*** Data for the task Section Begins ***

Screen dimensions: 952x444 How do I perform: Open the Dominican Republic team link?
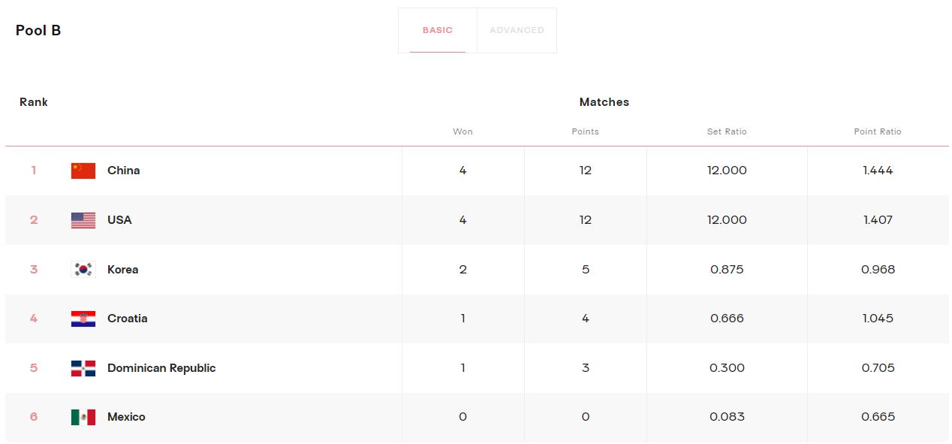(161, 368)
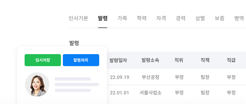
Task: Open the 학력 tab
Action: coord(141,18)
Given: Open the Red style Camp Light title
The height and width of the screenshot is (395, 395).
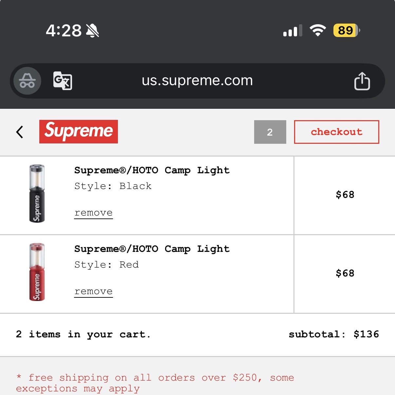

*** Data for the task Section Ends ***

• **Task prompt**
Each entry above should be printed exactly, and any picture in it left out.

• **Written response**
Screen dimensions: 952x444 How do I perform: Open the Dominican Republic team link?
(161, 368)
Task: Open the 학력 tab
Action: coord(141,18)
Given: Open the Red style Camp Light title
The height and width of the screenshot is (395, 395).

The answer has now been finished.